A film called Dirty Socioeconomic Class Differences would never do well at the box office. It's not a catchy title. It wouldn't fit comfortably on a poster. And who would star in it? Martin Shkreli? No, too dirty.
We don't need a movie like that because Dirty Dancing is brimming with commentary on society. You've got the guests at the resort, who are obviously affluent enough to have a summer vacay in the Catskills, and the dancers, who have to accommodate their every request and deal with condescension and insults. Robbie's relationship with Penny is exhibit A in the class war: he can get away with bad behavior, and she and Johnny are presumed guilty.
We're still not sure what the Pachanga is, but maybe it has something to do with not looking down on someone because of their social class.
By separating the dancers from the rest of the resort, Kellerman emphasizes the attitude that the dancers are social outcasts.
Baby doesn't see social class, but a big reason for that is that she's grown up with a lot of privilege. What she learns at Kellerman's is truly eye-opening, and she wants to change it.
Whether it's a politician, a business executive, or something other person in a position of power, if that person doesn't have principles, they're considered "dirty." From that definition, you'd think Dirty Dancing might be about a bunch of corrupt elites bumping and grinding in a filthy back room. That is not a movie we want to see. Or is it? It would definitely get a lot of ratings for TMZ.
In Dirty Dancing the dancing itself is different than what most of the guests at Kellerman's are used to, so it gets labeled "dirty. So do the people who do it. But as Baby learns when she stops simply observing and decides to dance a mile in their kitten heels, the dancers might actually have principles more in line with hers.
As Baby gets involved with Johnny, she learns that her principles mean nothing if they aren't turned into actions.
Johnny's most attracted to Baby not when she follows his direction, but when he sees her stand up for what she believes in.
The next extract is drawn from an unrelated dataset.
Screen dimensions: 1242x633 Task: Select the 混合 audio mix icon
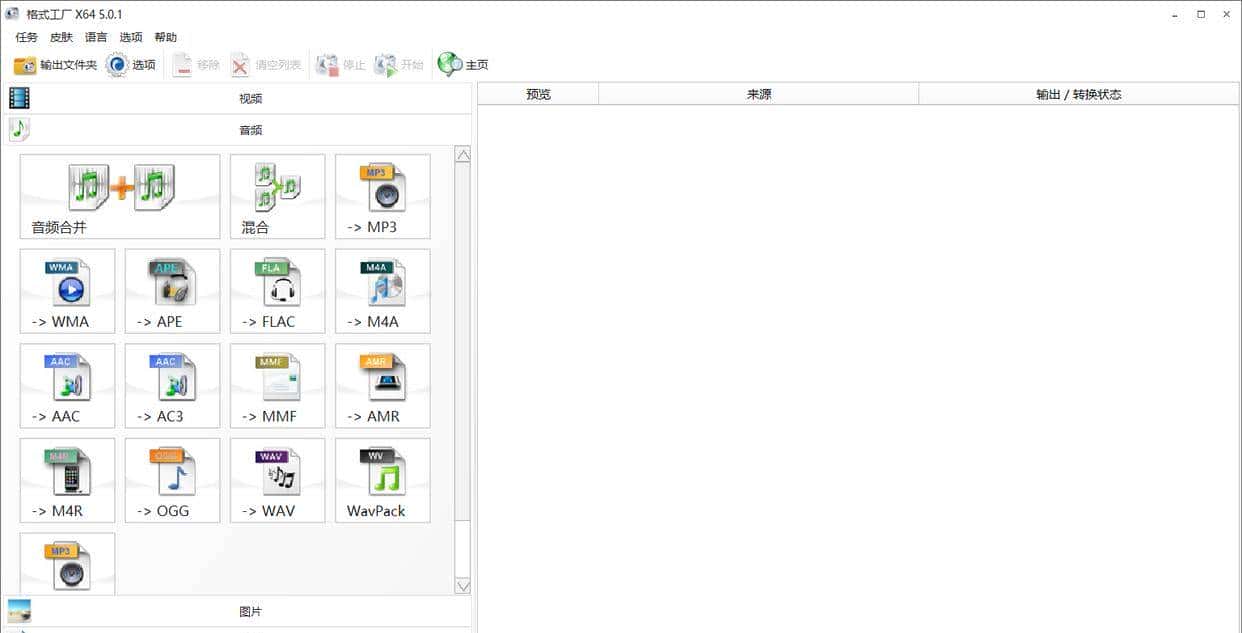click(277, 196)
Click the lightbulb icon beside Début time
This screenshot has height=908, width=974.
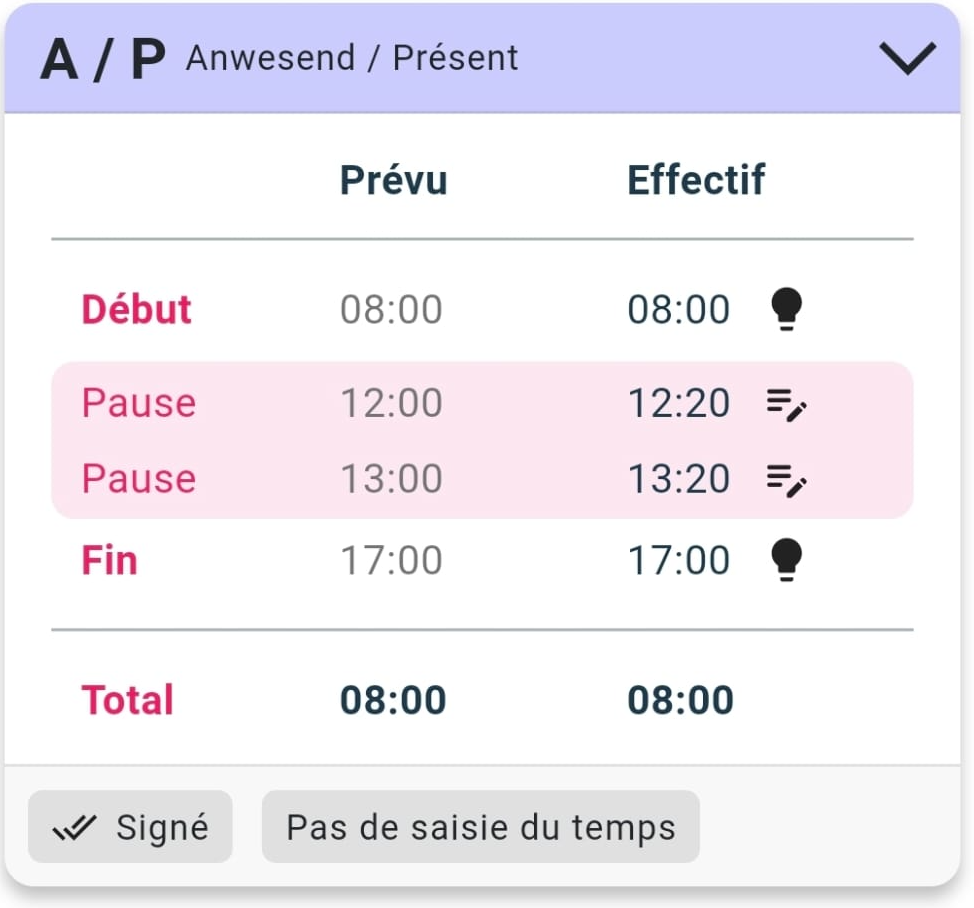787,309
We can't think of a more innocent name than Baby. Except maybe Pope(s) Innocent I-XIII, but we can't imagine them doing the flamenco. At least not while the Cardinals are watching.
So until the inevitable Da Vinci Code/Dirty Dancing crossover, we have Baby. She's a seventeen-year-old known as Baby, which is like a giant being called "tiny" or a celebrity called "humble." She's innocent in many ways—sexually, which gets resolved by the end of the film, and socially, which, ditto.
Today we literally have babies dancing on Dance Moms, but in Baby's day, when she takes the stage, she's not a little girl anymore.
Losing innocence isn't about having sex for the first time. Baby grows up by realizing that she needs to live in reality if she wants her dreams to come true.
Because this is a dance movie, we need a dance metaphor. You could say that being an adult is about knowing when to lead and when to follow. Baby becomes an adult when she finally takes the lead.
Kellerman's doesn't seem like much of a love nest. Plenty of guests and staff are on the prowl, but it sure ain't love they're after. But you can't have a romantic movie without love, and Baby and Johnny come through for us by the film's conclusion. Baby's relationship with her father is also obviously very loving, and she's quick to express it to him. It's what gets them through the crisis about Johnny.
Baby's love for Johnny is pretty transgressive. He's poor and uneducated, he's from a different social class, and he's in a profession that most of her family thinks is questionable. Cross-class love is a pretty popular theme in film and fiction: think Mr. Darcy and Elizabeth Bennett; Jane Eyre and Mr. Rochester; Rose and Jack. The point is always that love transcends all kinds of boundaries.
You could reasonably argue that Baby's relationship with Johnny isn't love at all, just a summer infatuation that's very appealing because it's transgressive. But we'll give our happy couple the benefit of the doubt and say there's something authentic there. They both make serious sacrifices for each other and stand up to people in their life because of their love.
We'd have to wait for the sequel to find out if this love endures. Maybe Baby gets a nose job and Johnny loses respect for her. Unfortunately, there can't be a sequel. There will never be another Patrick Swayze.
Love in Dirty Dancing is shown through dancing and expression more than words.
The two people who express their love in words are Baby and her Dad. Father/Daughter Dance Night must have been discontinued at Kellerman's.